SELECTED PASSAGE:
· · · · · · ·

Great article and I have seen very little written on it. There needs to be more written on it expecialy giving examples of good sites.

Two suggestions: republish article with changes based on comments received and change to a more compelling title that gives article's main point rather than one that tries to invite people in (will show value of your community). Possible new title (or variation) for second version of article.
Howard Wolosky

Michelle Golden

Howard - you always give excellent feedback! Thank you.

This is actually a little snip from a 6000 word chapter I just completed for an upcoming book on CPA marketing that the AICPA is publishing--it's a new edition to a book they put out about ten years ago.

The chapter is a pretty comprehensive "Guide to an Effective CPA Firm Website."

I don't yet know the book title or expected release date but will post when I do. I hope the chapter introduces several new ideas to firms in a way that inspires them to do things differently for their greater benefit.

Dan - newsletters and similar informative content are a good, solid step in the direction of usefulness. Especially when they are authored by your very own subject matter experts. It's good because it creates an archive of your intellectual capital that can be accessed (ie market FOR you) 24/7/365.

A natural next step is for them to blog because blog content is more frequent but much less formal, so it's quicker and easier to write and has more appeal to readers. To readers, blogs make authors even more accessible and help develop digital relationships that are more easily moved from digital-to-personal than a newsletter will.

John Shaver

Michelle, Would you ask that someone visiting your site provide a name and e-mail address to get access to sample project management documents?

· · · · · · ·

DATA ROWS:
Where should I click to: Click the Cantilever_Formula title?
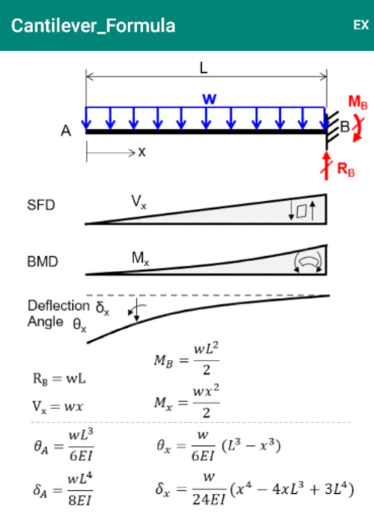click(x=93, y=26)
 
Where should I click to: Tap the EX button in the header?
click(x=361, y=26)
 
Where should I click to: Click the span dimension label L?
click(x=203, y=69)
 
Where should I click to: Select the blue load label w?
click(x=209, y=98)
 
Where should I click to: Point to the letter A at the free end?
click(x=67, y=131)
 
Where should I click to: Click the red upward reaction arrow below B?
click(x=327, y=164)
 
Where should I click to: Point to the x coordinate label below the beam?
click(x=142, y=152)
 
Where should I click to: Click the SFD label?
click(x=41, y=205)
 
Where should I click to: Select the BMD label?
click(x=43, y=262)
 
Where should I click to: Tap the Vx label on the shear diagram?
click(x=139, y=201)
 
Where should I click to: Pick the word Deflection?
click(x=59, y=306)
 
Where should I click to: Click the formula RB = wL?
click(x=59, y=378)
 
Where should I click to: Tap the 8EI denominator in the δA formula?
click(x=80, y=501)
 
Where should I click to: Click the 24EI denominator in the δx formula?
click(x=208, y=501)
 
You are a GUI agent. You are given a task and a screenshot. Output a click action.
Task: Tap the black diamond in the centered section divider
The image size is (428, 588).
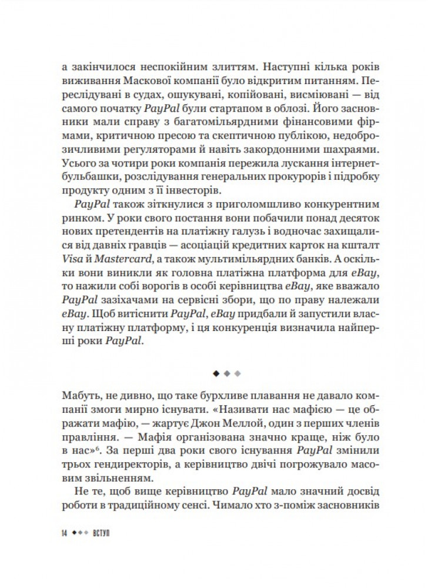(216, 372)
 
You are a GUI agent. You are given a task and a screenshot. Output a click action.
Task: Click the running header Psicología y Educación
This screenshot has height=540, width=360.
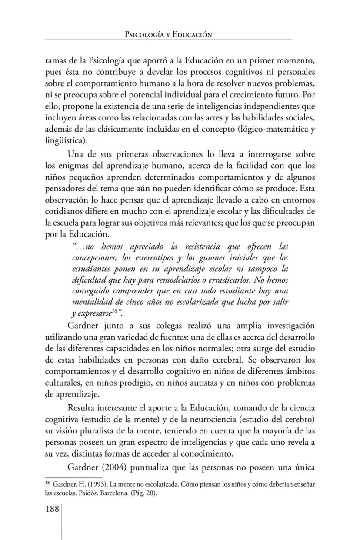[168, 34]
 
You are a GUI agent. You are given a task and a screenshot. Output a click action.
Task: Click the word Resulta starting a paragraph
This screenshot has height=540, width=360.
[82, 408]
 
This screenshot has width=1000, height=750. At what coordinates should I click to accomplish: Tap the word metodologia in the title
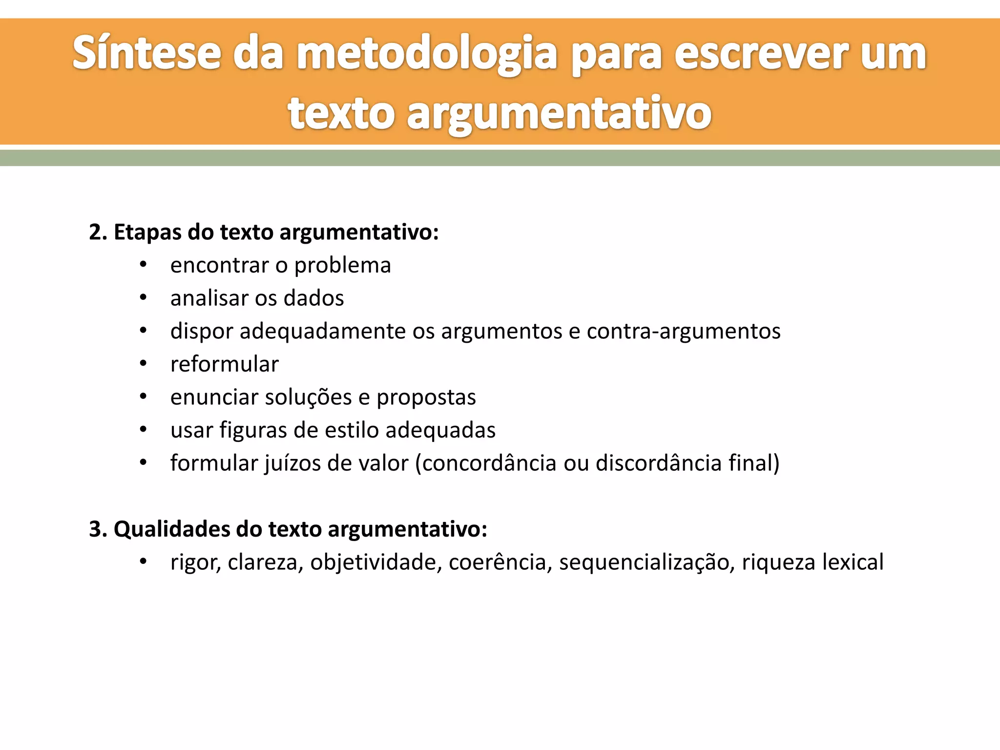[x=427, y=55]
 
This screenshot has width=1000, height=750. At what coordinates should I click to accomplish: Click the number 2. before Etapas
[x=98, y=232]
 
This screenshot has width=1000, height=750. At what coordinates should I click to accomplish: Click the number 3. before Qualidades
[x=98, y=529]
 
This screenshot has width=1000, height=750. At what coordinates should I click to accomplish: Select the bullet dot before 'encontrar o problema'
[x=143, y=265]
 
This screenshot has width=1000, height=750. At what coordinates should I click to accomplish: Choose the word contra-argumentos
[x=684, y=332]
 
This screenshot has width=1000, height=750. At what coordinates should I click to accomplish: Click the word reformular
[x=225, y=364]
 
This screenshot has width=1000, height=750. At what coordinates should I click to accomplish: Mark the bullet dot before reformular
[x=143, y=364]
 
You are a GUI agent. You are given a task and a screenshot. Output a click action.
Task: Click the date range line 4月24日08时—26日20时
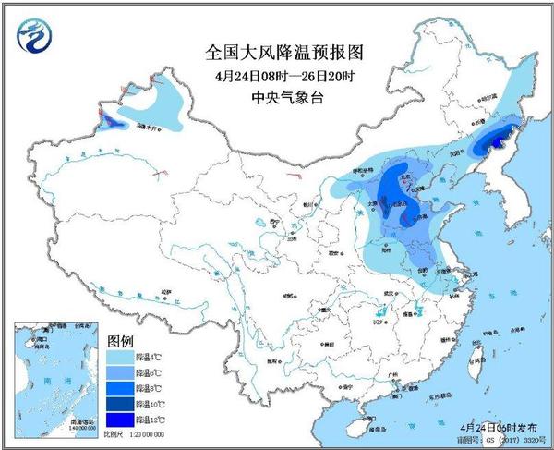click(x=278, y=75)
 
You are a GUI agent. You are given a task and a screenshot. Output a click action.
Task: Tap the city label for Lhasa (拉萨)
click(x=166, y=292)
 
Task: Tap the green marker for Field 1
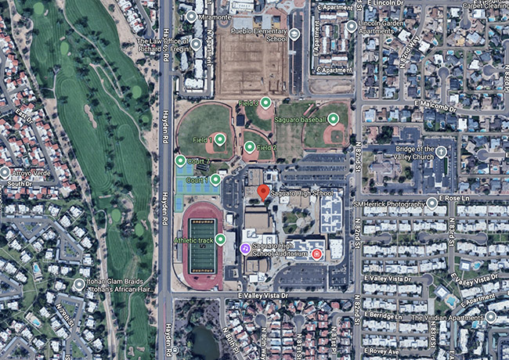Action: tap(220, 139)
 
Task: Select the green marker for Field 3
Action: tap(265, 103)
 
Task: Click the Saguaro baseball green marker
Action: tap(334, 119)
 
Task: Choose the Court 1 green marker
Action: tap(215, 180)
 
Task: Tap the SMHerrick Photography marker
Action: tap(431, 203)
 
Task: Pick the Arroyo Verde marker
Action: tap(5, 172)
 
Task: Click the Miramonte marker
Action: tap(191, 16)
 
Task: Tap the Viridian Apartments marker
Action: tap(490, 317)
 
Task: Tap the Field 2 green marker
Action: tap(249, 146)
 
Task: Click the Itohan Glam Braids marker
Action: tap(80, 285)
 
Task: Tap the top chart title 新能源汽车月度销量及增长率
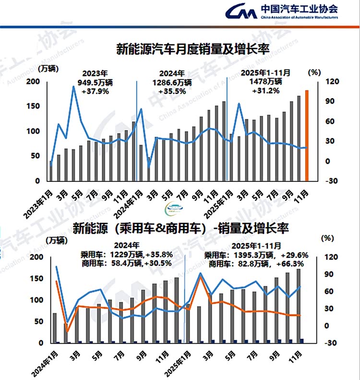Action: tap(192, 49)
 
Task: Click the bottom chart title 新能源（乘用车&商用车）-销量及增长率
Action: tap(180, 228)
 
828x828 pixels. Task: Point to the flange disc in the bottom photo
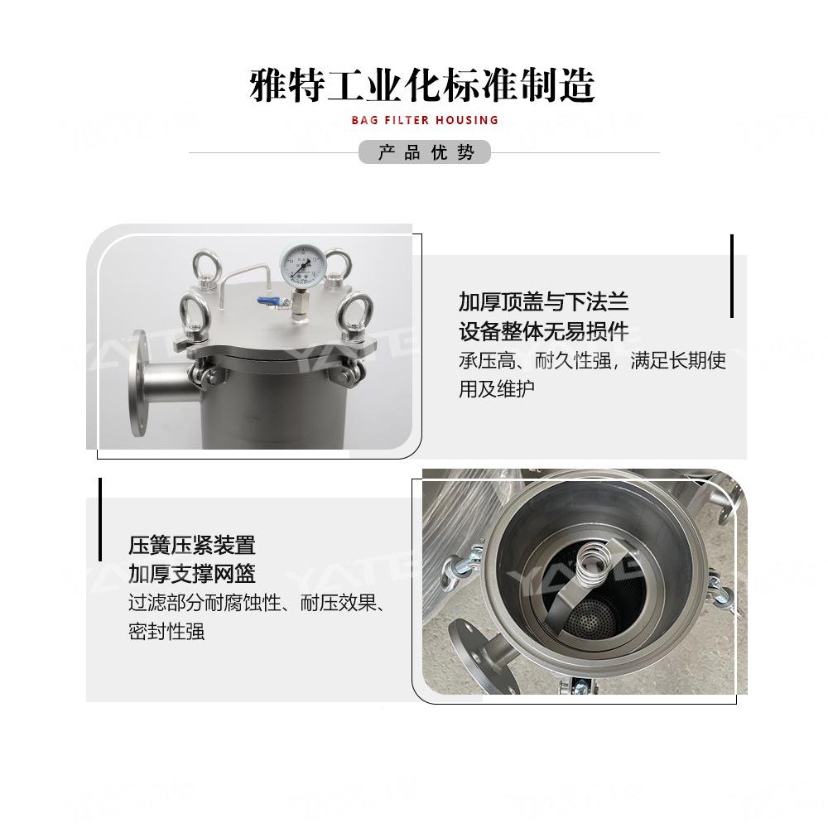point(469,654)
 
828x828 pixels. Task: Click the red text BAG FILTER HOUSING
point(425,120)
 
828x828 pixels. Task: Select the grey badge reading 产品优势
point(426,152)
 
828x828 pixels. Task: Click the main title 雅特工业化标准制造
point(422,85)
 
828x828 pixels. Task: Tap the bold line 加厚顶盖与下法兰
point(550,301)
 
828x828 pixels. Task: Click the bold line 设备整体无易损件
point(543,331)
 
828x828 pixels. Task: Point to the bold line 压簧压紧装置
point(192,545)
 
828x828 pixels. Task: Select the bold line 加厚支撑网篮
point(192,573)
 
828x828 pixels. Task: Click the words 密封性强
point(166,631)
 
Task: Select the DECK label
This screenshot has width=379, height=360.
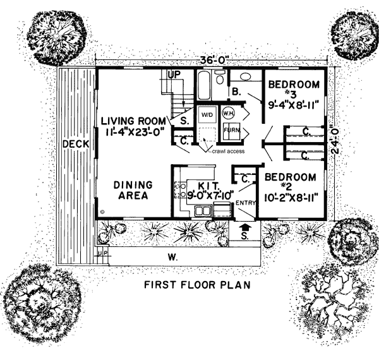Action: click(x=76, y=144)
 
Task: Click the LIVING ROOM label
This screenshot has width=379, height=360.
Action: click(x=133, y=121)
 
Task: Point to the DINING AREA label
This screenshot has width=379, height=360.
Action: click(x=133, y=190)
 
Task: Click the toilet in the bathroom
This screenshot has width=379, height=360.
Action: click(x=220, y=77)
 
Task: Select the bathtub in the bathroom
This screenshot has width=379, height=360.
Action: click(x=204, y=85)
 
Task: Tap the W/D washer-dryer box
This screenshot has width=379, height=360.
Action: click(x=207, y=114)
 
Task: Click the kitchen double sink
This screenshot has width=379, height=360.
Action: click(x=203, y=211)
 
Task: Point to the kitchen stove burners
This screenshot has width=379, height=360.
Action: click(x=180, y=190)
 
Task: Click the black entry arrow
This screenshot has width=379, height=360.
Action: click(x=245, y=227)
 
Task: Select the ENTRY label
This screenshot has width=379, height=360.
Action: click(x=246, y=203)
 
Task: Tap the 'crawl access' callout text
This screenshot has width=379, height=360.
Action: click(x=228, y=151)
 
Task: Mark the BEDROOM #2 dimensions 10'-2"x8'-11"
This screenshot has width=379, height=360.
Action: click(x=290, y=198)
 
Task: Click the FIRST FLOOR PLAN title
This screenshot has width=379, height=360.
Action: click(x=197, y=285)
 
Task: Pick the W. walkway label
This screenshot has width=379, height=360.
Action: click(x=173, y=258)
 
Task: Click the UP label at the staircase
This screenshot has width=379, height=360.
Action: click(x=174, y=75)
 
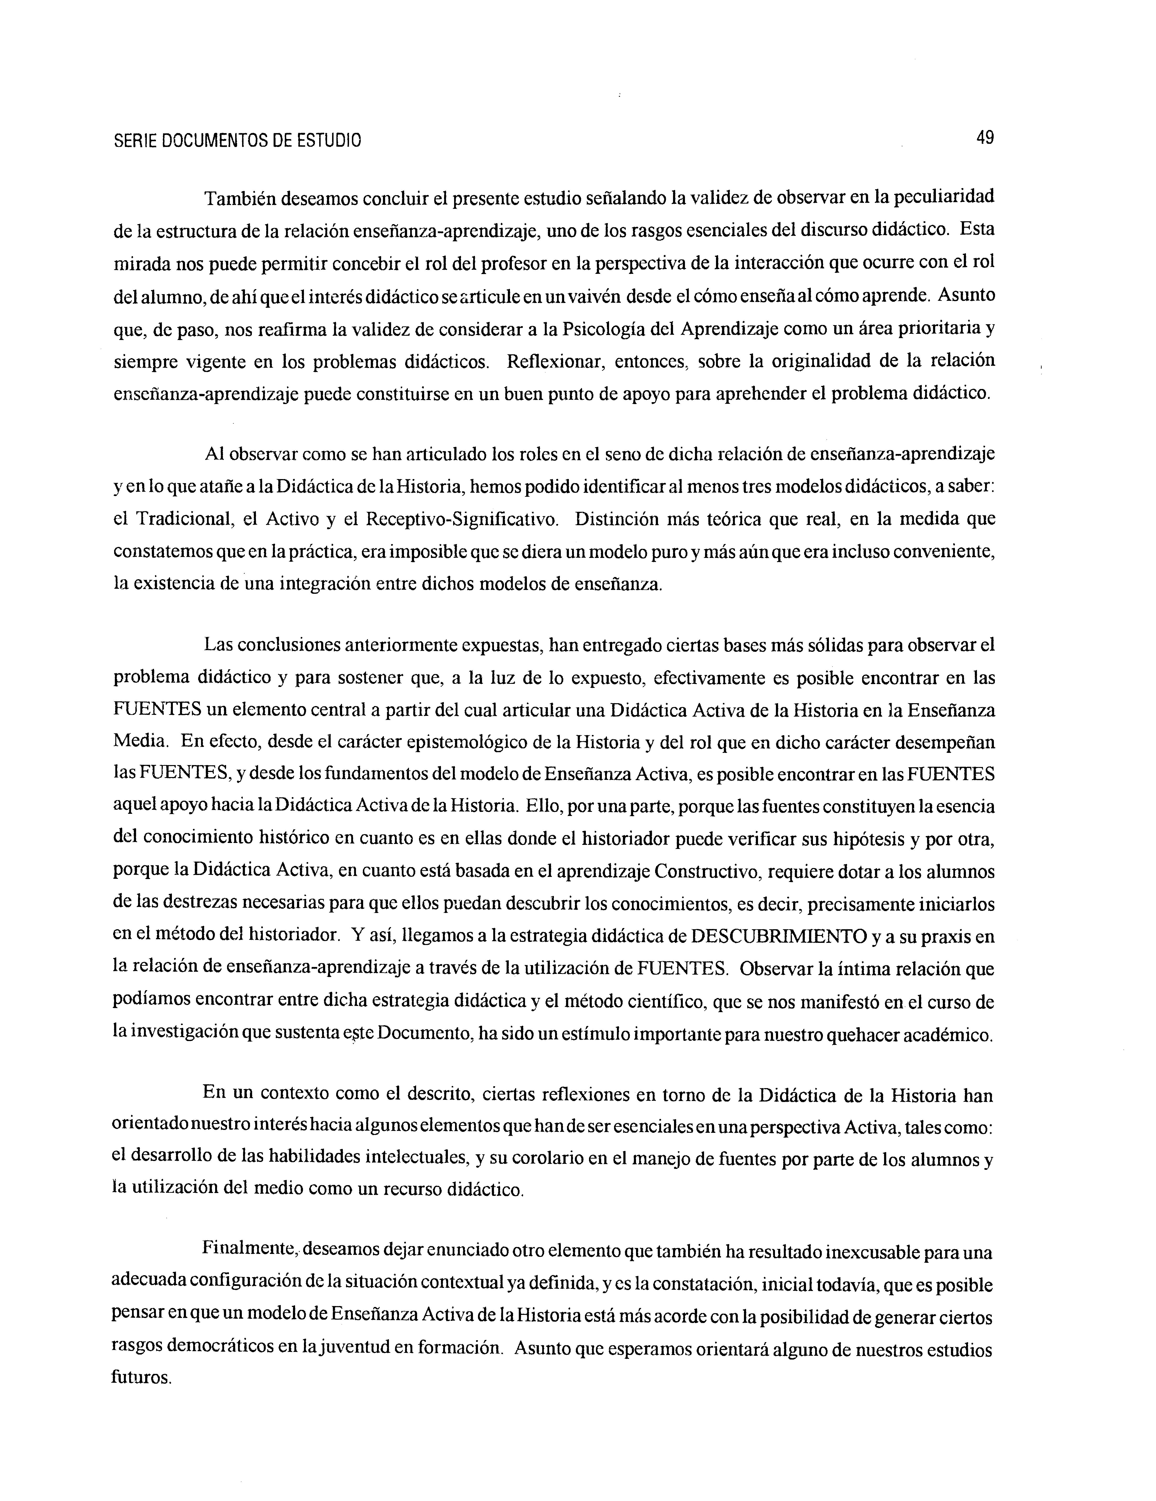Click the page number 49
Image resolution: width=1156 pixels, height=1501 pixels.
[984, 138]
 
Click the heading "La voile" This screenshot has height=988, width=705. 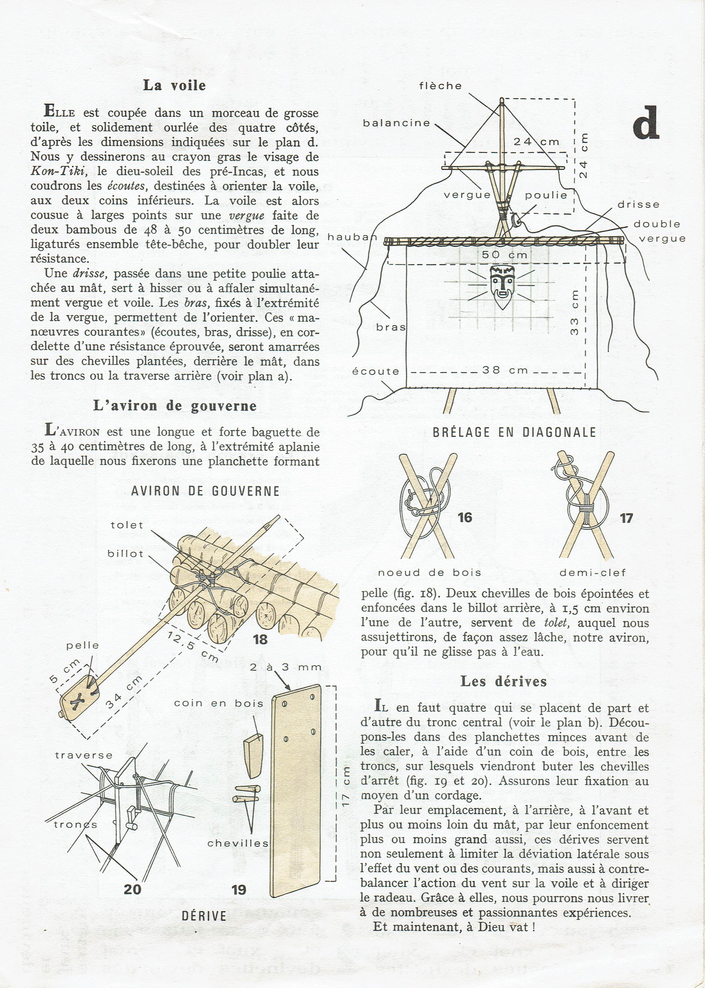click(174, 86)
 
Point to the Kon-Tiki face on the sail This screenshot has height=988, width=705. click(503, 286)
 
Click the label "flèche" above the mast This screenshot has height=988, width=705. click(440, 86)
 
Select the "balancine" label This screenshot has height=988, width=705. click(396, 123)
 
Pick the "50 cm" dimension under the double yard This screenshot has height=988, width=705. click(505, 255)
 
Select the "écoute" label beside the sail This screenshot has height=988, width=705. click(375, 371)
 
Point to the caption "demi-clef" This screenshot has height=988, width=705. click(592, 573)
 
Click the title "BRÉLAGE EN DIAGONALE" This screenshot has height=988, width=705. click(514, 432)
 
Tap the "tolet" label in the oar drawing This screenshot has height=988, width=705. click(127, 525)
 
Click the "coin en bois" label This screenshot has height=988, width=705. click(218, 703)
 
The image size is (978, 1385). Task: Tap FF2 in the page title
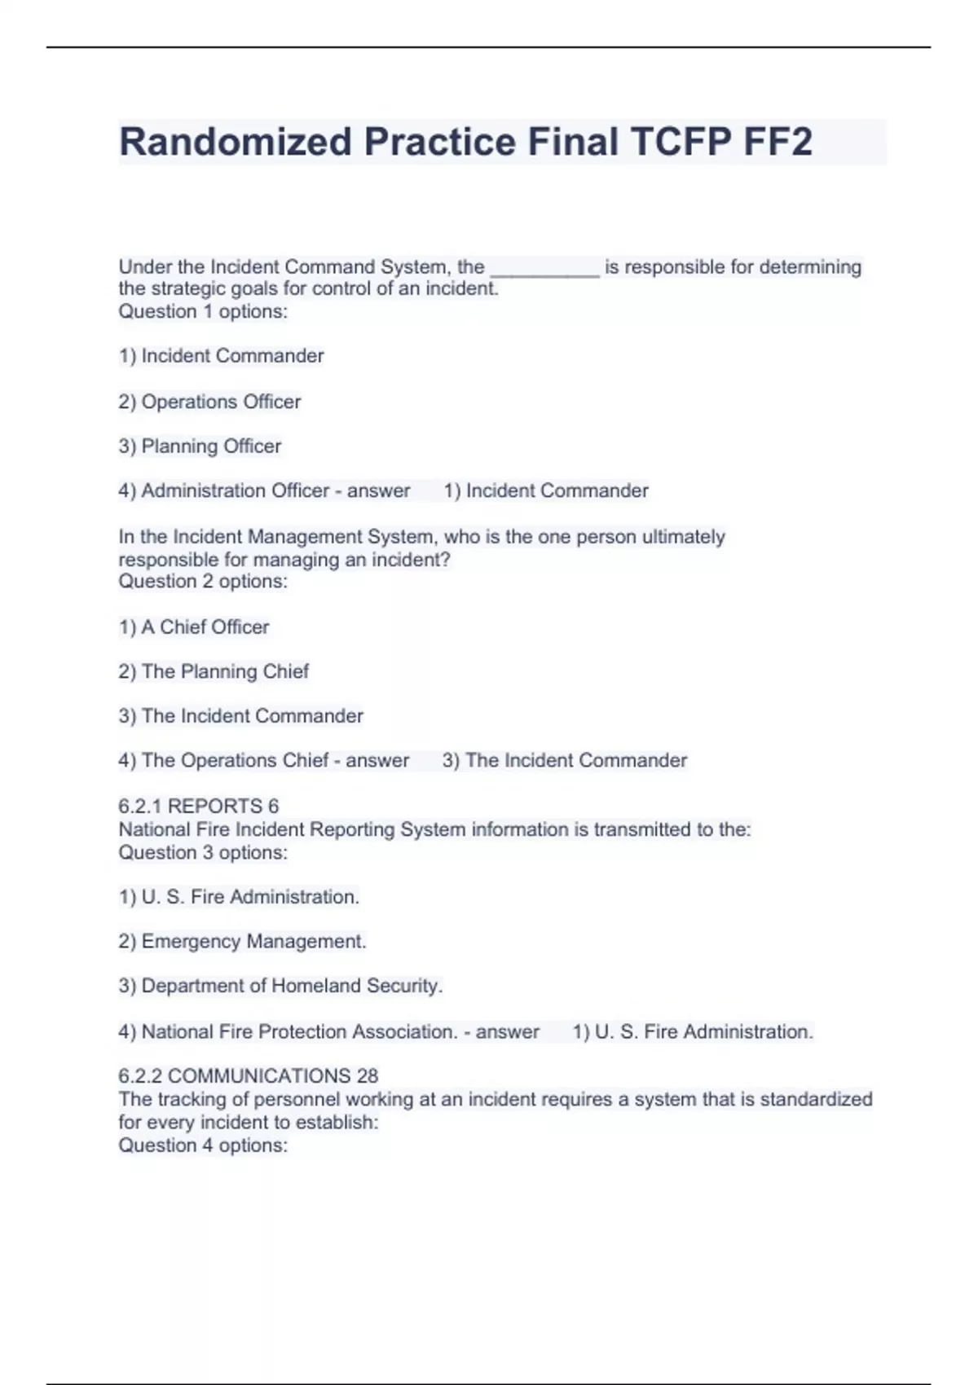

· · · · · · ·

PROBLEM 1:
According to the comment thread, how many words long is the chapter that the article was taken from?
PROBLEM 2:
Switch "title" to "headline" in the stretch of the comment thread from "Two suggestions: republish" through "ten years ago.", and write that stretch out again.
The data has nothing to do with the comment thread.

WRITTEN SOLUTION 1:
6000 words.

WRITTEN SOLUTION 2:
Two suggestions: republish article with changes based on comments received and change to a more compelling headline that gives article's main point rather than one that tries to invite people in (will show value of your community). Possible new headline (or variation) for second version of article.
Howard Wolosky

Michelle Golden

Howard - you always give excellent feedback! Thank you.

This is actually a little snip from a 6000 word chapter I just completed for an upcoming book on CPA marketing that the AICPA is publishing--it's a new edition to a book they put out about ten years ago.